▶ [PROVIDED PASSAGE]:
====

1. Technical Field
This technology pertains generally to ocular diagnostic imaging devices, and more particularly to a portable handheld smart phone-based retinal camera, capable of capturing high-quality, wide field fundus images. The use of the mobile phone platform creates a fully embedded system capable of acquisition, storage, and analysis of fundus images that can be directly transmitted from the phone via the wireless telecommunication system for remote evaluation.
2. Background Discussion
Since the late 19th century, when retinal imaging was first described, there has been steady technical improvement in imaging of the fundus of the eye. Digital fundus imaging is used extensively in the diagnosis, monitoring, and management of many retinal diseases. Access to fundus photography is often limited by patient morbidity, high equipment cost, and a shortage of trained personnel. Direct ophthalmoscopes, binocular indirect ophthalmoscopes, and funduscopic cameras are the standard of care for ocular examination and these devices can cost as much as $30,000 each.
One limitation found in current imaging systems is the bulky and stationary nature of the equipment. Standard fundus cameras are cumbersome tabletop devices that are not readily mobile due to the fragility, large size and heavy weight of these devices. Current tabletop fundus cameras also require the patient to be seated upright, which can be difficult for sick and hospitalized patients.

====

▶ [DATA FOR ANALYSIS]:

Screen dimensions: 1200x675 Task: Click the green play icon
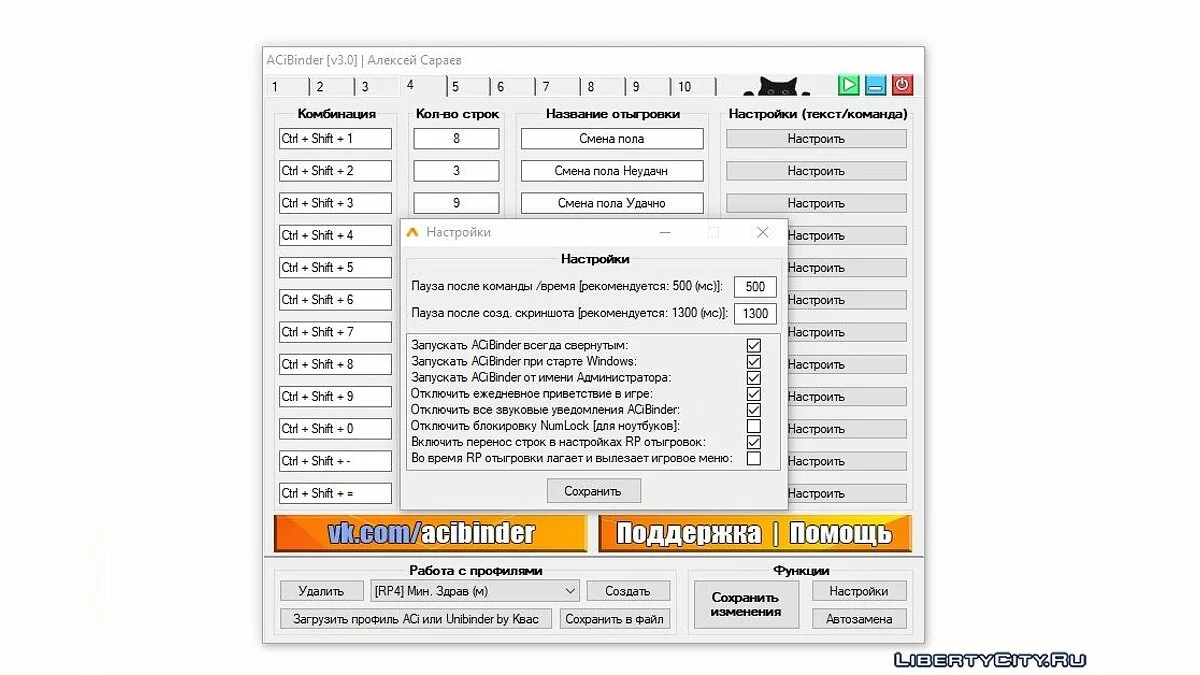tap(849, 85)
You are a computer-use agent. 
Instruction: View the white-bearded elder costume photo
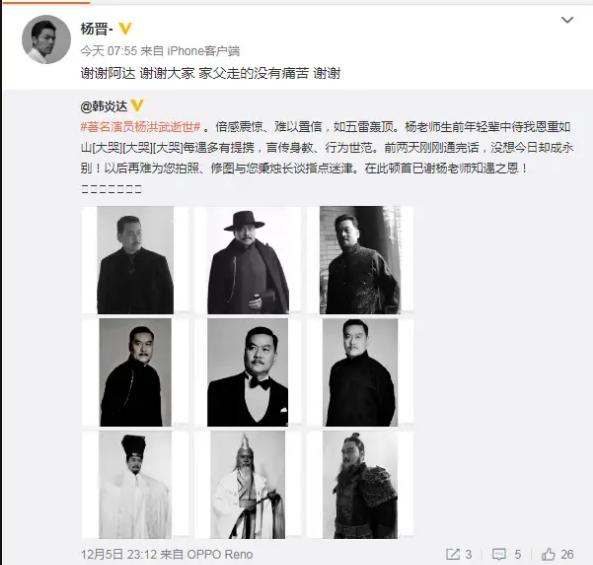coord(248,485)
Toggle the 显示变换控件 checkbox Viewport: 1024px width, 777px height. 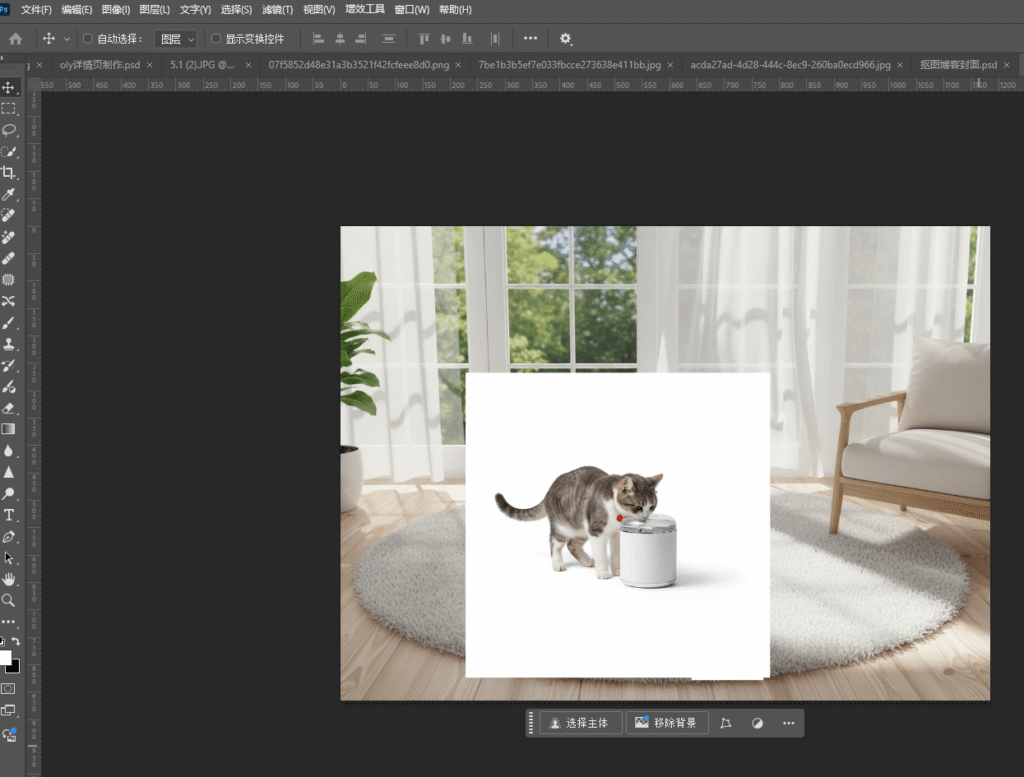coord(216,39)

====

▶ [PROBLEMS TO SOLVE]:
**A)** Return the portion of the retinal camera text starting with "2. Background Discussion" and going on through "as $30,000 each.", copied word for word.
**B)** Write the next part of the smartphone retinal camera text, picking up right after its final sentence.

▶ [ANSWERS TO THE TASKS]:
**A)**
2. Background Discussion
Since the late 19th century, when retinal imaging was first described, there has been steady technical improvement in imaging of the fundus of the eye. Digital fundus imaging is used extensively in the diagnosis, monitoring, and management of many retinal diseases. Access to fundus photography is often limited by patient morbidity, high equipment cost, and a shortage of trained personnel. Direct ophthalmoscopes, binocular indirect ophthalmoscopes, and funduscopic cameras are the standard of care for ocular examination and these devices can cost as much as $30,000 each.

**B)**
In addition to dimensional constraints, fundus cameras require a power source to supply power to the illumination, imaging screen, and data processing unit. Often this power source is provided by central in-wall power plugs, and continuous electrical power is required in order for the fundus camera to function properly.
An additional factor that increases the size and cost of current fundus imaging devices is the use of dedicated camera modules, dedicated computing systems, and dedicated storage systems for the capture, processing, and storage of the acquired fundus images.
Technical limitations also exist in fundus photography with current devices. Special consideration must be taken in order to obtain high quality images with limited reflections from the optical components of the system and the anatomical surfaces of the eye. Often, additional features and components are included in the optical system for the specific purpose of reducing system reflections. For example, some devices use a black dot lens to limit the reflection off of the lens in the system as well as the use of an apertured mirror to limit the reflection from the corneal surface.
The field of view of the retina is another technical specification of fundus imaging that is an important consideration in fundus camera development. Field of view describes the angle through the pupil at which the retina is imaged. The illuminating light from the device enters the retina and the reflected light from the retina is used to form an image on the sensor of the device. Many devices offer limited fields of view due to the increased complexity associated with wider fields. For example, typical direct ophthalmoscopes have a 5-degree field of view compared to a 45-degree field of view of standard fundus cameras.
Binocular indirect ophthalmoscopes produce an inverted image that is viewed by an ophthalmologist. Although ophthalmologists are trained to use this equipment, the use of a device that produces an inverted image is often difficult to use by the untrained user since it is not intuitive.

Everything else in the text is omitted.